Doch das ist die Vergangenheit. Wie viele Objekte der Vebeg befindet sich U-25 heute in einem beklagenswerten Zustand. In den Papieren heißt es: "Motoren, Generatoren und technische Ausrüstungsgegenstände sind unvollständig und defekt. Der Propeller fehlt und gehört nicht zum Losbestand. Die Blei-Fahrbatterien sind tiefentladen und kurzgeschlossen."

Schwimmen oder gar Tauchen kann U-25 nicht mehr, seitdem es in der Eckernförder Bucht Schockversuchen unterzogen wurde. Mitversteigert wird ein Ponton, der das Boot in Kiel über Wasser hält. Der neue Besitzer muss das Boot zudem weiter demilitarisieren.

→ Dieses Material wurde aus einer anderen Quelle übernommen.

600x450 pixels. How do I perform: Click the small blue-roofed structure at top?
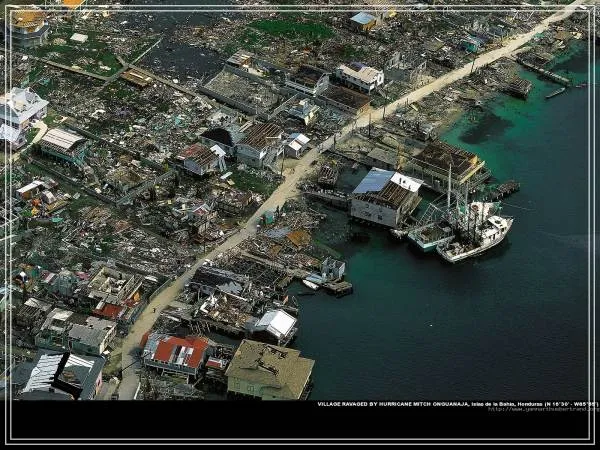[363, 19]
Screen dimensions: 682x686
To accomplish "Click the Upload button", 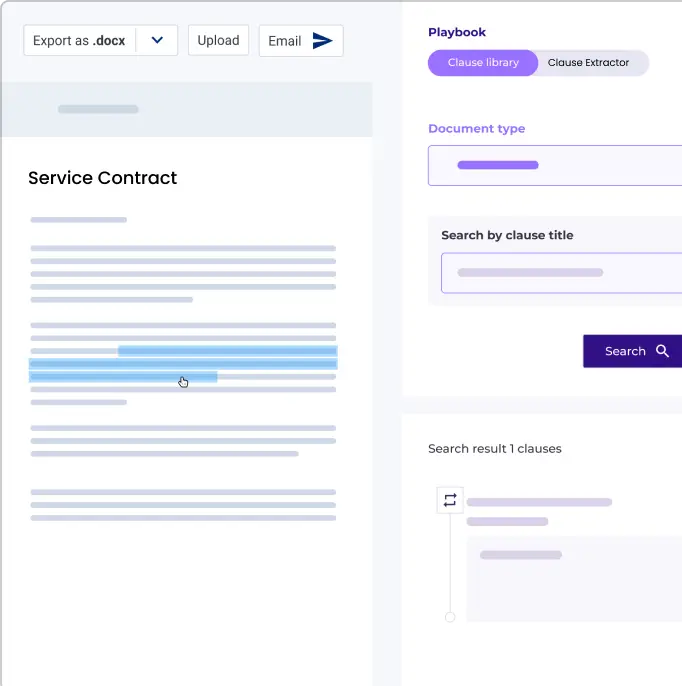I will pos(218,41).
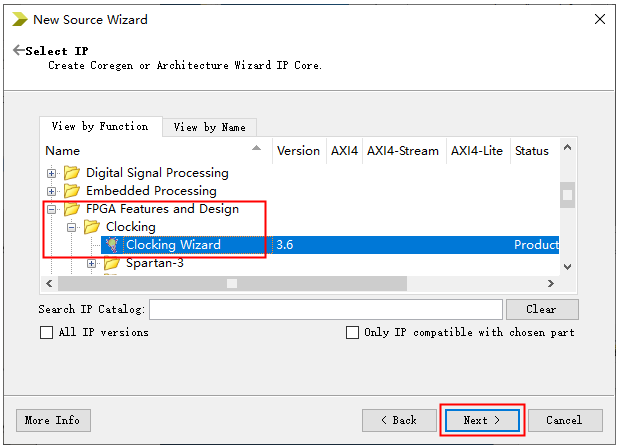The image size is (619, 447).
Task: Click the horizontal scrollbar thumb of the IP list
Action: (232, 283)
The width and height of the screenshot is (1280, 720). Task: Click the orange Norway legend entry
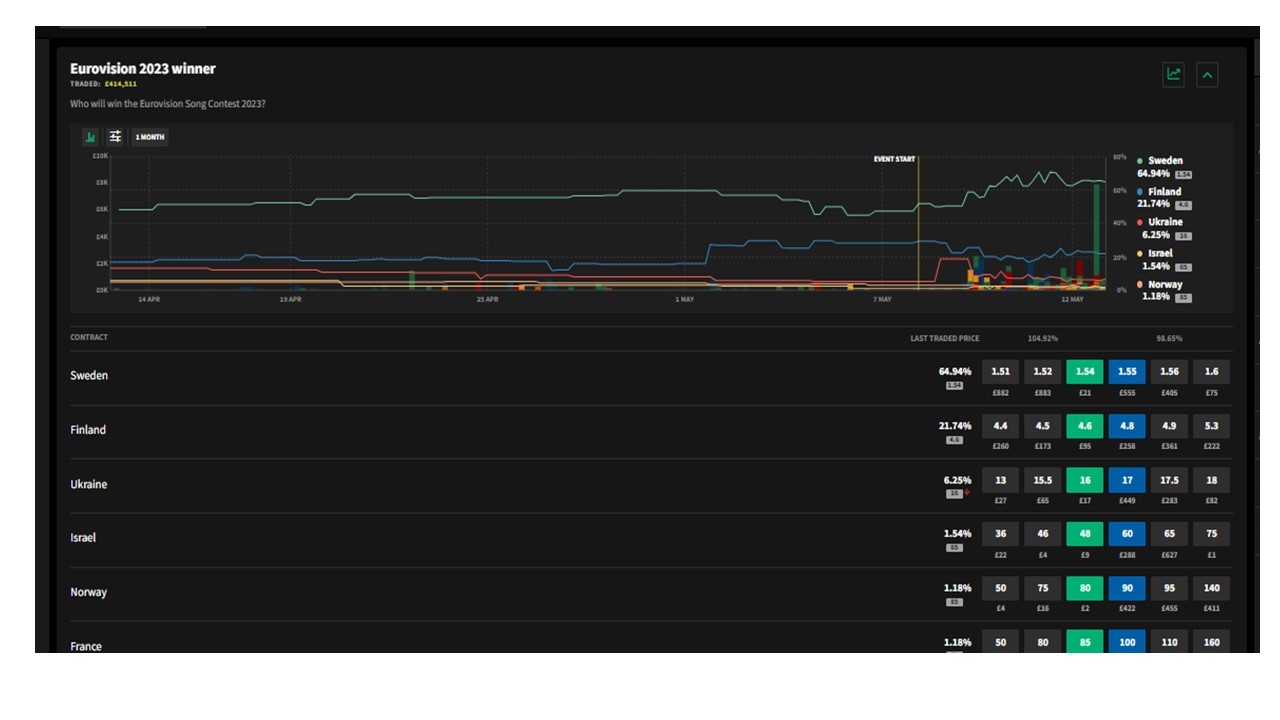point(1164,285)
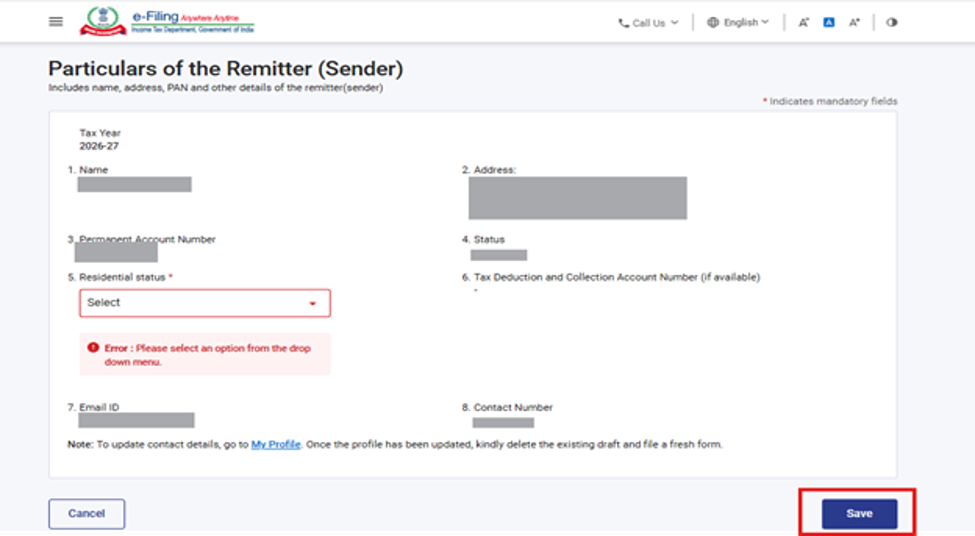975x536 pixels.
Task: Click the e-Filing emblem logo
Action: tap(103, 21)
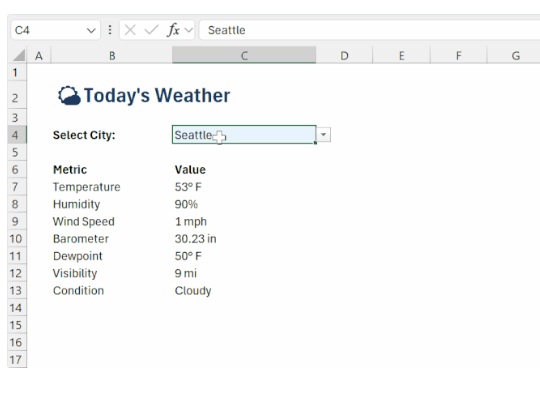540x405 pixels.
Task: Click the vertical dots handle beside Name Box
Action: (110, 30)
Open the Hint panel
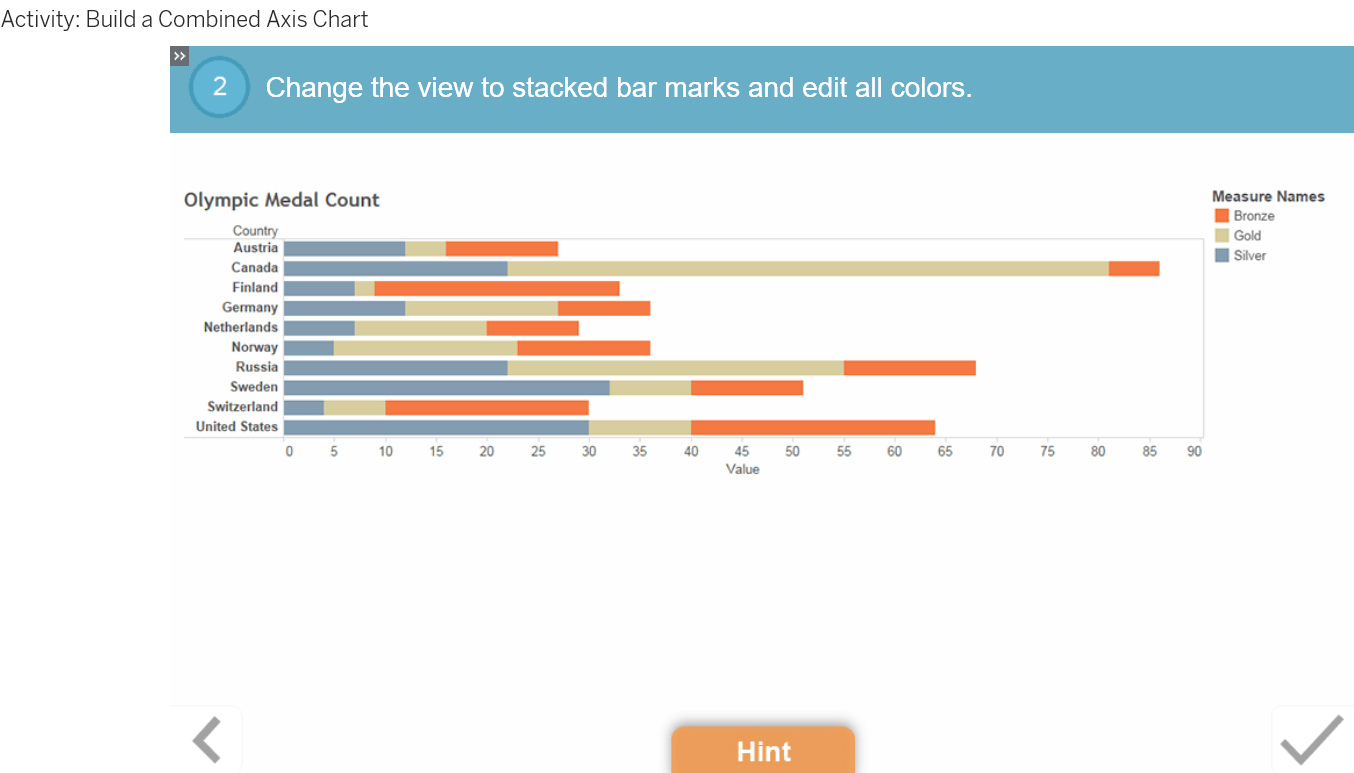Screen dimensions: 1354x773 [763, 751]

Gefordert werden unter anderem:

- Zerschneiden der Torpedorohre.

- Zerstörung des Druckkörpers durch Einbringen von mindestens zwei Öffnungen von je 1,5 m x 2 m in den Druckkörper.

- Zerschneiden und Entfernen der Innenwände der Trimm- und Regelzellen.

Danach kann man das über 50 Meter lange Boot nur noch verschrotten oder als Ausstellungsstück in den Vordergarten stellen. Am 11. und 12. Juni kann das Boot im Marinearsenal Kiel besichtigt werden. Gebote werden bis zum 25. Juni entgegengenommen.